Dalam budaya Jepang, ada dua konsep penting yang sering muncul dalam kehidupan sehari-hari maupun karya sastra klasik: giri (義理) dan ninjō (人情). Keduanya seolah menjadi dua sisi mata uang yang saling bertentangan, namun justru membentuk harmoni dalam masyarakat Jepang.
Apa Itu Giri?
Giri bisa diterjemahkan sebagai kewajiban moral atau sosial. Dalam masyarakat Jepang tradisional, giri muncul dari rasa hutang budi, hubungan hierarkis, dan norma sosial. Misalnya:
-
Membalas kebaikan seseorang dengan hadiah atau bantuan.
-
Menjaga nama baik keluarga dan kelompok.
-
Memenuhi kewajiban dalam pekerjaan atau hubungan sosial.
Contoh paling nyata adalah Valentine dan White Day di Jepang: ketika perempuan memberikan cokelat di Valentine, pria yang menerimanya punya giri untuk membalas dengan hadiah di White Day.
Bagi orang Jepang, giri bukan sekadar formalitas, melainkan bentuk tanggung jawab sosial yang menjaga keharmonisan hubungan.
Apa Itu Ninjō?
Sebaliknya, ninjō berarti perasaan manusiawi, emosi, atau keinginan pribadi. Ini mencakup hal-hal seperti cinta, kasih sayang, belas kasihan, bahkan nafsu.
Dalam drama tradisional Jepang seperti kabuki atau bunraku, konflik antara giri dan ninjō sering menjadi tema utama: seorang tokoh ingin mengikuti hatinya (ninjō), tetapi terikat oleh kewajiban sosial (giri).
Contoh sederhana dalam kehidupan modern:
-
Seorang karyawan ingin cuti untuk menghadiri konser favoritnya (ninjō), tetapi merasa tidak enak meninggalkan rekan kerja yang sedang sibuk (giri).
-
Seseorang jatuh cinta pada orang yang tidak direstui keluarga (ninjō), namun harus menuruti kewajiban keluarga (giri).
Konflik antara Giri dan Ninjō
Ketegangan antara giri dan ninjō inilah yang sering dianggap sebagai salah satu ciri khas budaya Jepang. Dalam sejarah, banyak cerita tragis lahir dari konflik ini, di mana seseorang harus memilih antara kewajiban sosial atau perasaan pribadinya.

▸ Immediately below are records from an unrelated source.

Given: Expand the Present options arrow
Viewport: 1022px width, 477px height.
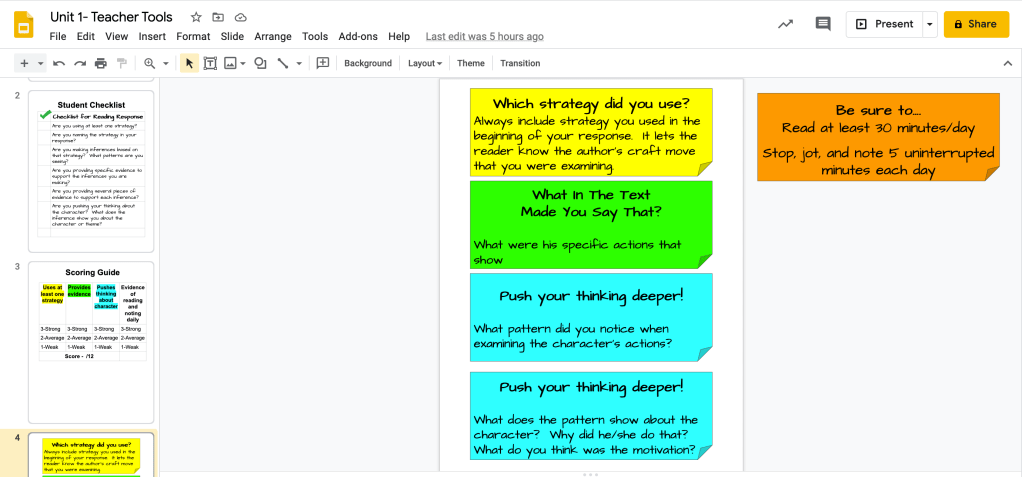Looking at the screenshot, I should (929, 24).
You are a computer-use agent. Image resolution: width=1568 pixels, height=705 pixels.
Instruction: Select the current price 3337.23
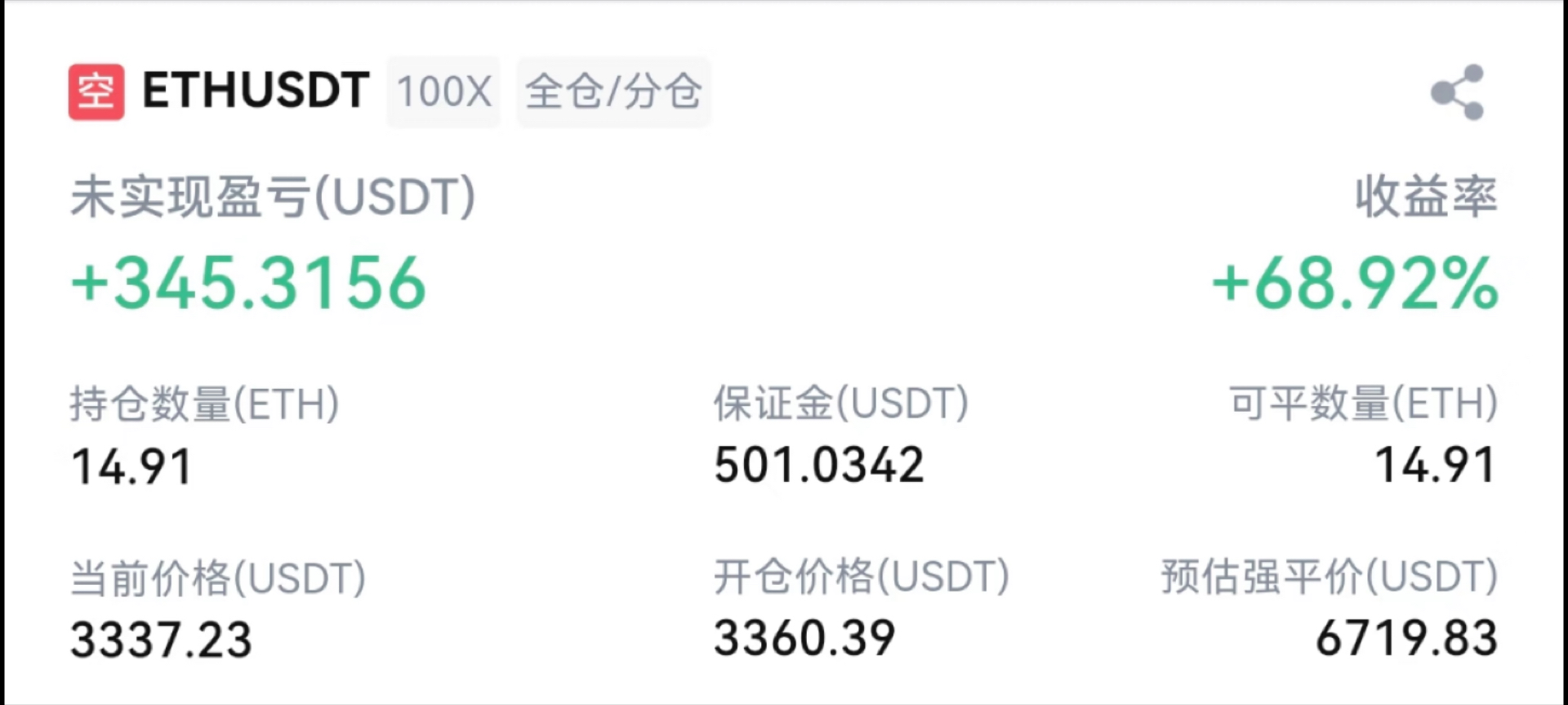pos(160,641)
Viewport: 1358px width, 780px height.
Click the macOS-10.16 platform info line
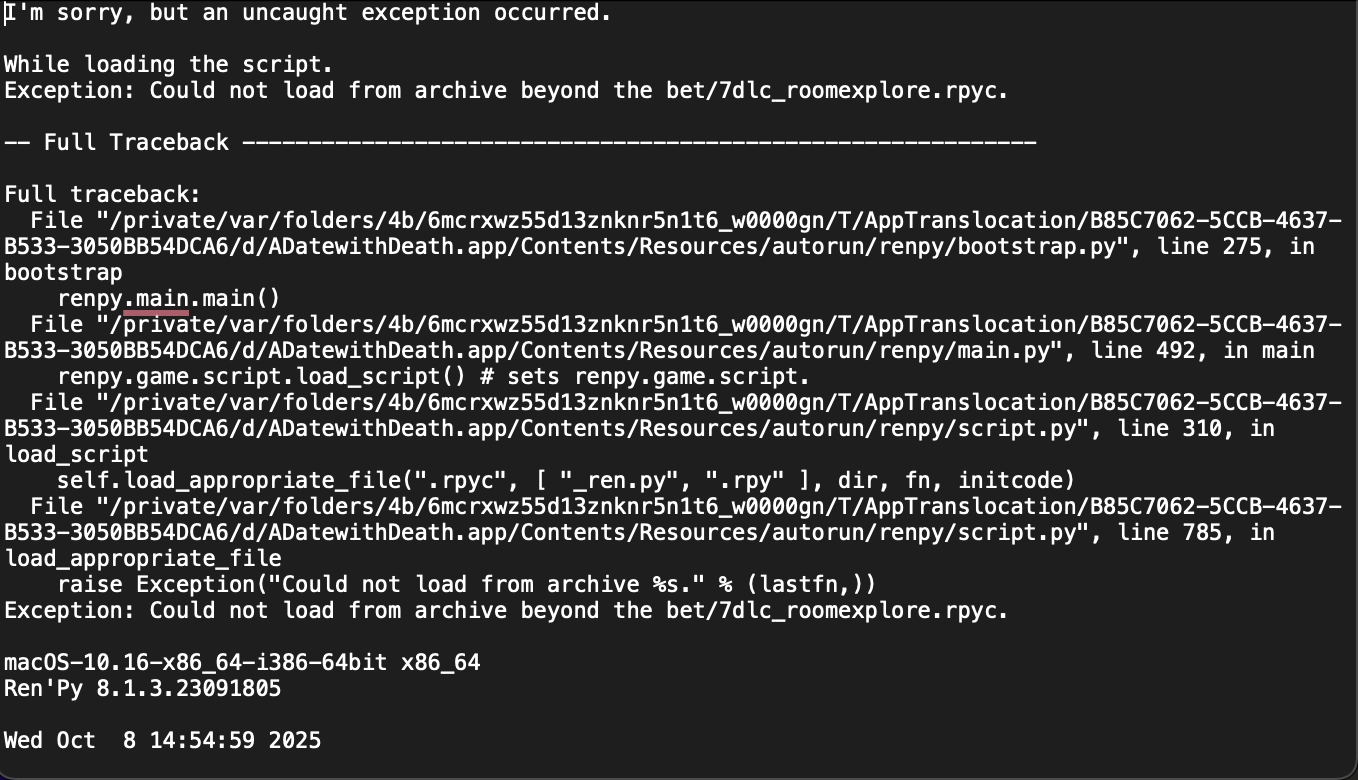[x=242, y=663]
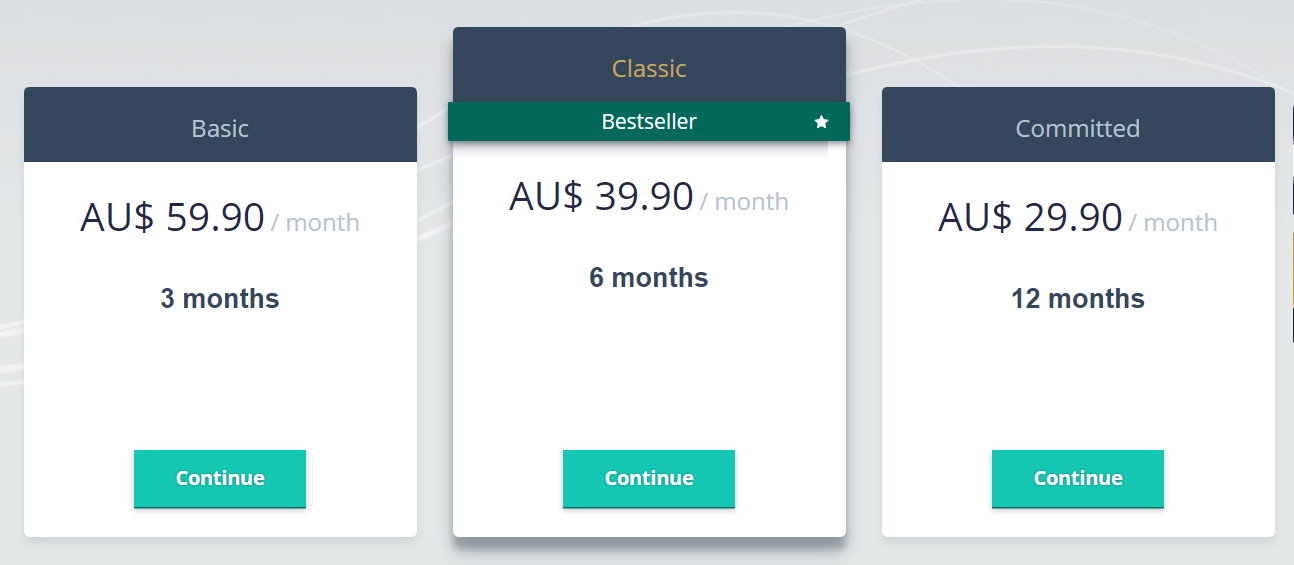The height and width of the screenshot is (565, 1294).
Task: Select the Basic plan header
Action: point(220,125)
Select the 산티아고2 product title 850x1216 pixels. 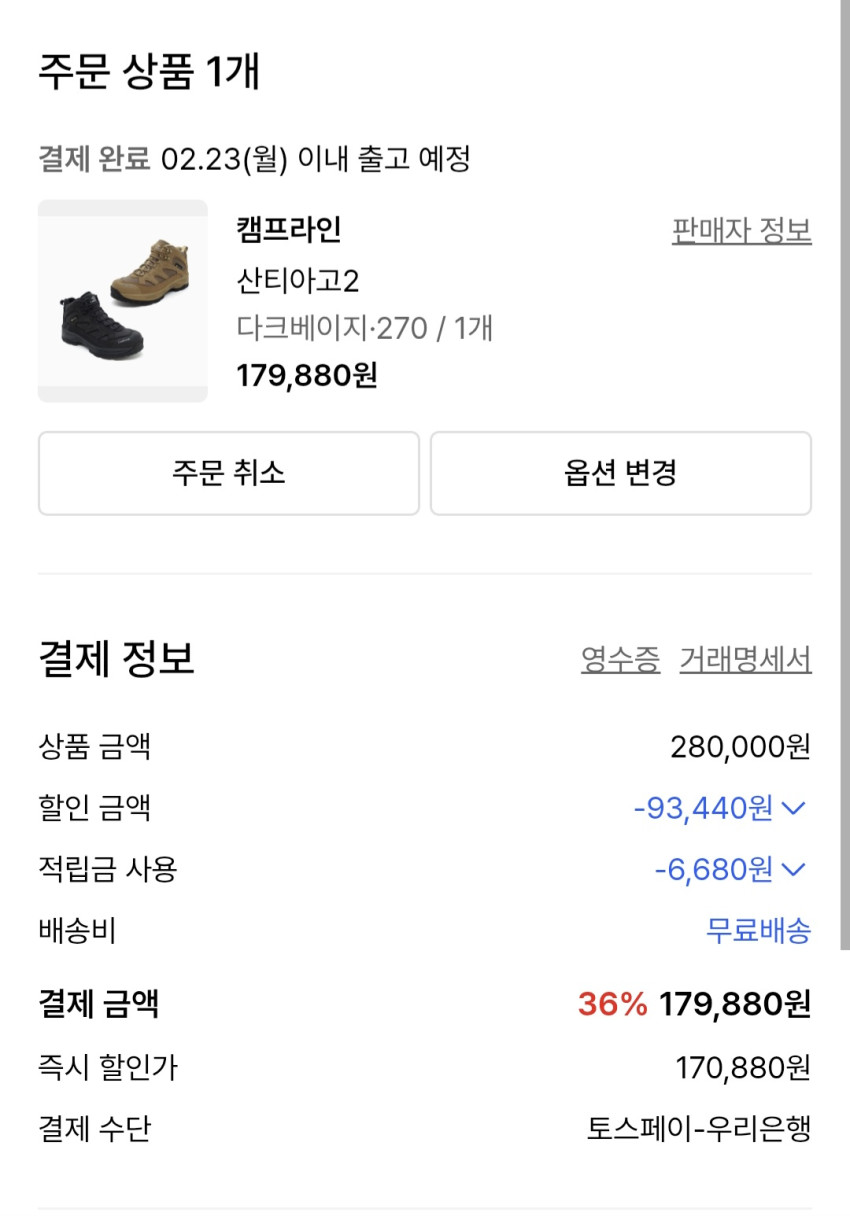coord(297,281)
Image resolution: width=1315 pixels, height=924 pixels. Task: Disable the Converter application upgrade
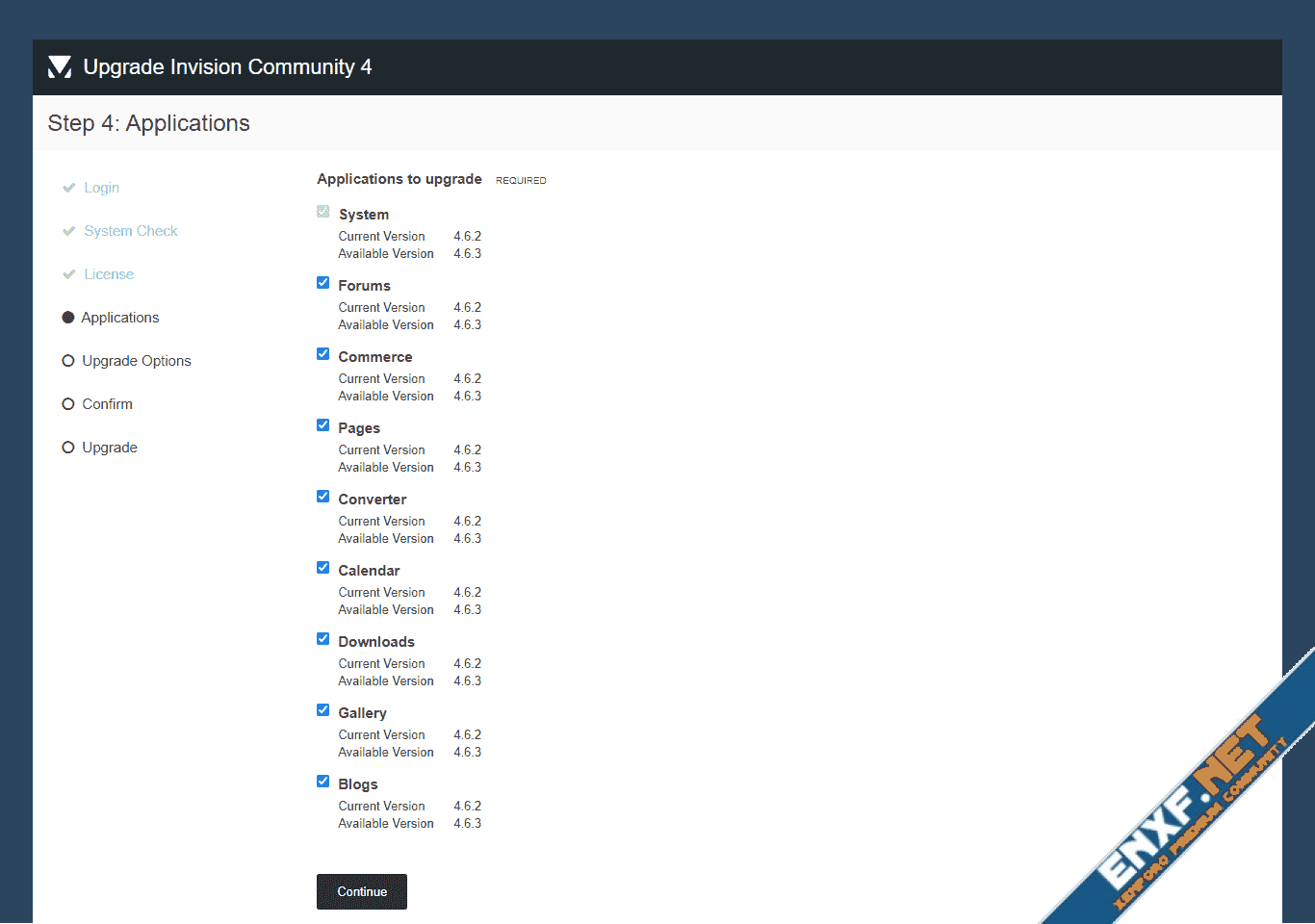[x=323, y=497]
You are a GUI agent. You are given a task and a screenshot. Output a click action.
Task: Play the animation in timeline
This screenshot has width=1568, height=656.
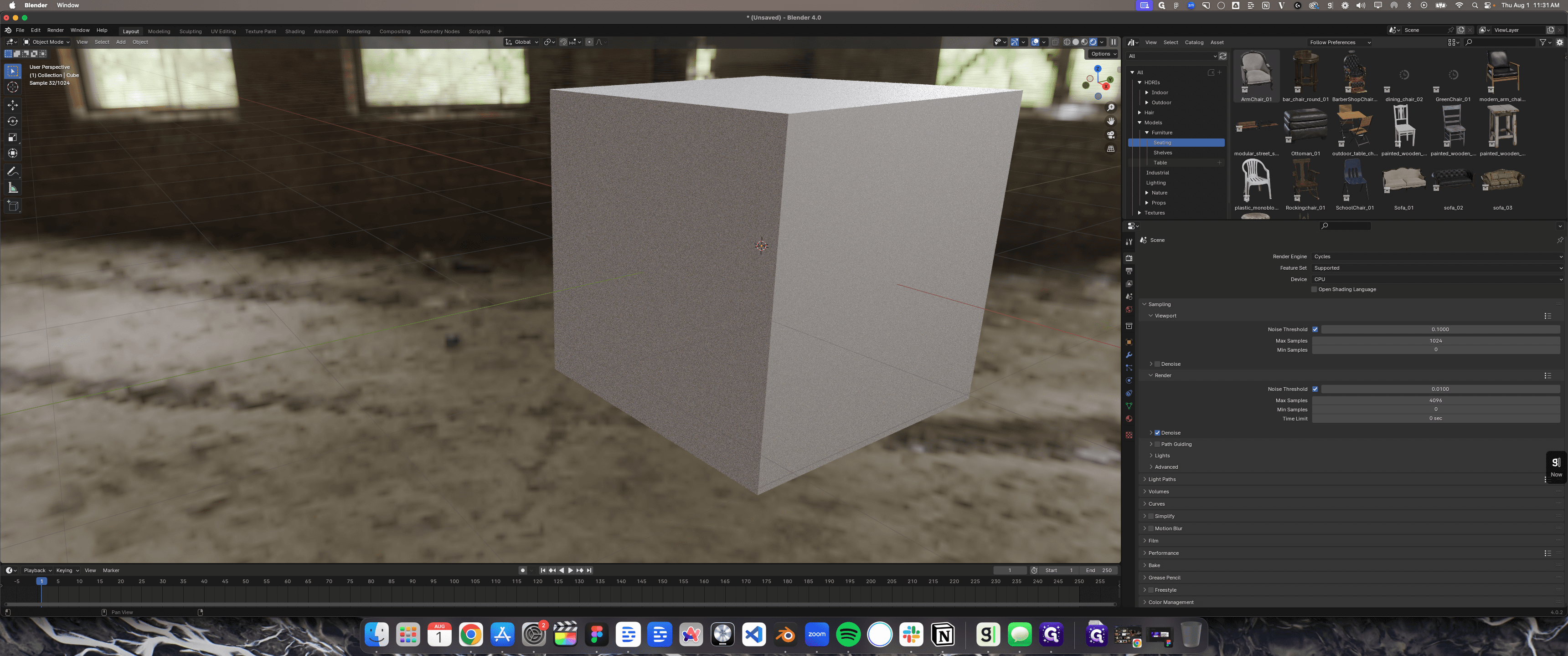[x=570, y=570]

Namun, justru dari konflik itulah lahir sebuah harmoni: masyarakat Jepang menghargai keseimbangan antara keduanya. Giri menjaga agar masyarakat tetap teratur, sedangkan ninjō memastikan manusia tidak kehilangan sisi emosionalnya.
Relevansi di Zaman Modern
Meski zaman berubah, konsep giri dan ninjō masih terasa di Jepang modern.
-
Dalam pekerjaan, orang tetap menjaga giri dengan bekerja keras demi tim dan perusahaan.
-
Dalam hubungan pribadi, orang mengekspresikan ninjō dengan jujur, meski sering kali harus menyesuaikan diri dengan situasi sosial.
Keduanya bukanlah sesuatu yang harus dipilih salah satu, melainkan dijalani berdampingan. Inilah yang membuat masyarakat Jepang tetap seimbang antara disiplin sosial dan perasaan pribadi.
“Giri” dan “ninjō” adalah cermin dari budaya Jepang yang kompleks. Mereka menunjukkan bahwa hidup bukan hanya soal memenuhi kewajiban, tapi juga soal memahami perasaan manusiawi. Justru dalam tarik-menarik antara keduanya, lahirlah keindahan khas budaya Jepang: harmoni antara aturan dan hati.